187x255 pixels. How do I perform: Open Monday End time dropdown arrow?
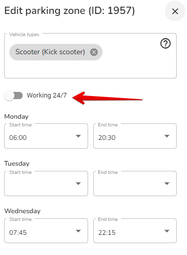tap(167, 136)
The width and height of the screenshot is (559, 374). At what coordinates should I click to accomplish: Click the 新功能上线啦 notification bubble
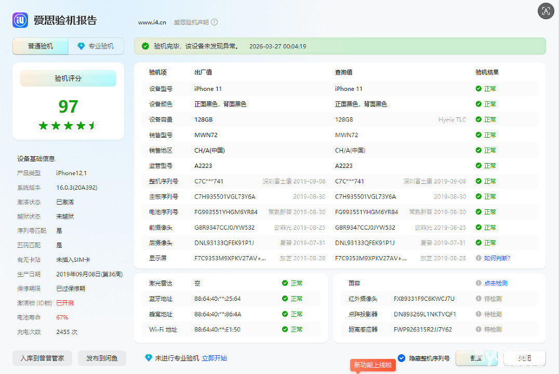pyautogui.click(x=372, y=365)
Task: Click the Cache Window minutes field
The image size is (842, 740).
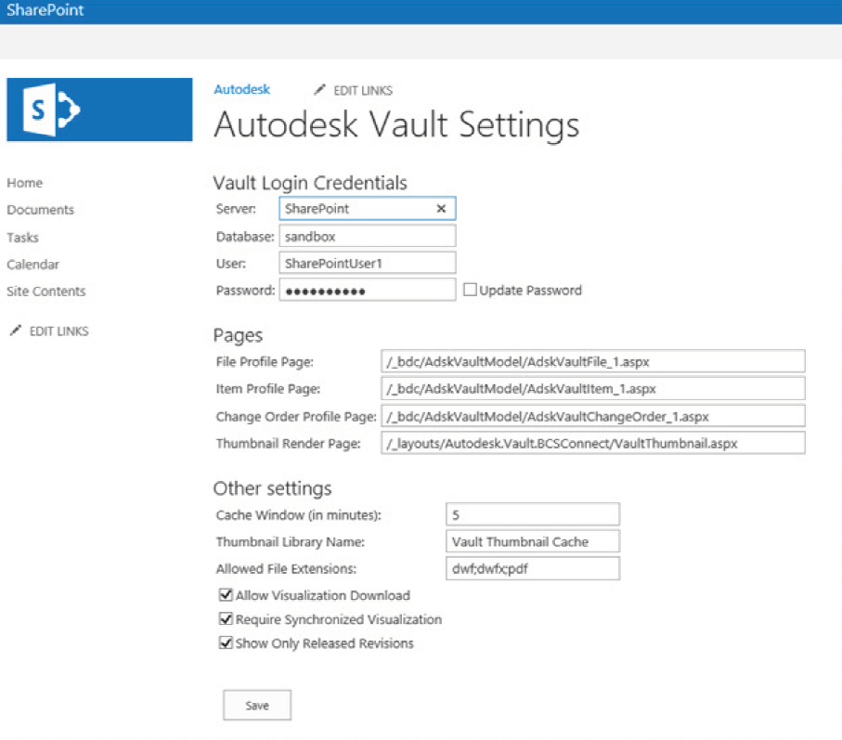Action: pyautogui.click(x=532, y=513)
■ ■ ■ ■
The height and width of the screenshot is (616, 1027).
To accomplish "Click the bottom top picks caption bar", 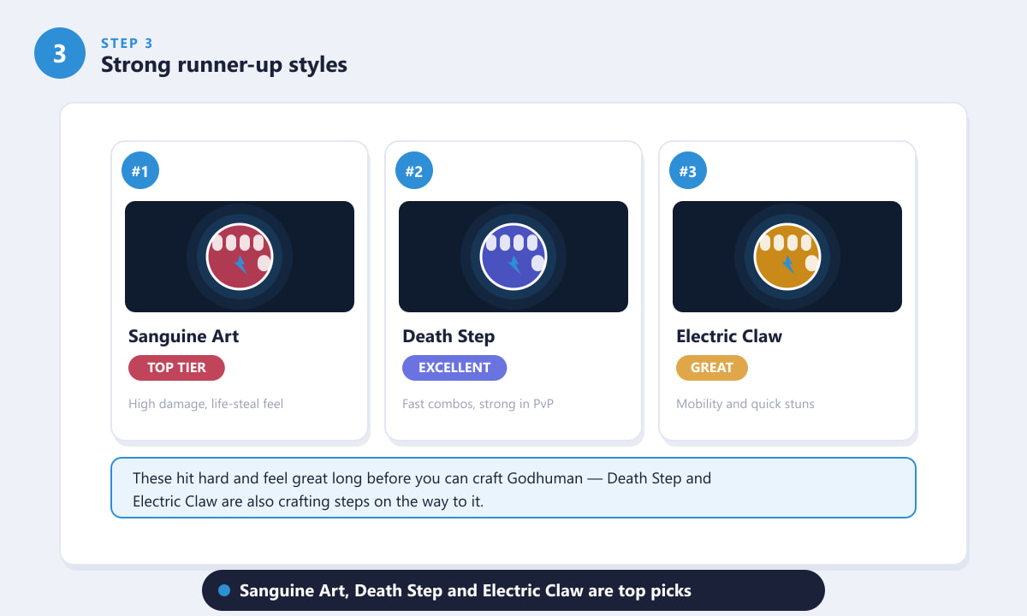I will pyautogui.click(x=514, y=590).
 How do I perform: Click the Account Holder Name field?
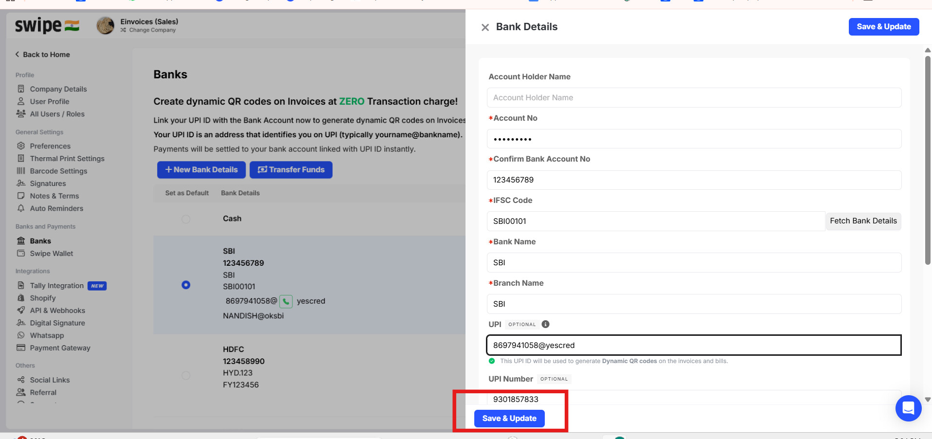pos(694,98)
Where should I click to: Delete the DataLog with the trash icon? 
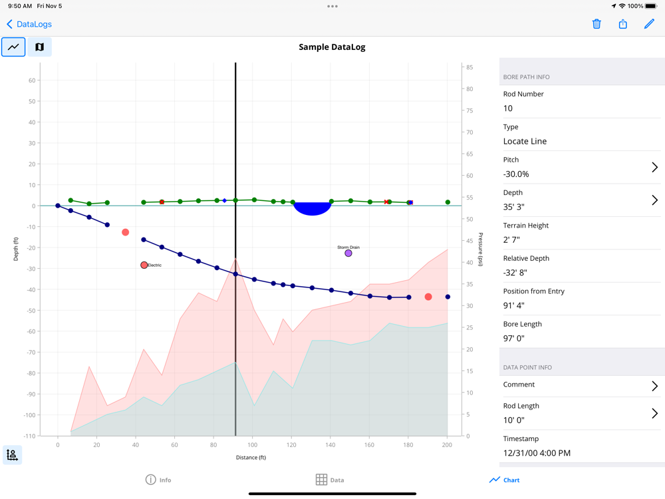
■ ■ ■ ■
## Work to complete:
Copy out exactly the material that runs from the line with "187x255 pixels. How" to the line with "Task: Click the Cache Window minutes field", ends included, and leave the pictures behind.

## Answer to the problem:
187x255 pixels. How do I perform: Open Monday End time dropdown arrow?
tap(167, 136)
The width and height of the screenshot is (559, 374). At what coordinates should I click to accomplish: Click the 新功能上线啦 notification bubble
pyautogui.click(x=372, y=365)
Task: Click the Cache Window minutes field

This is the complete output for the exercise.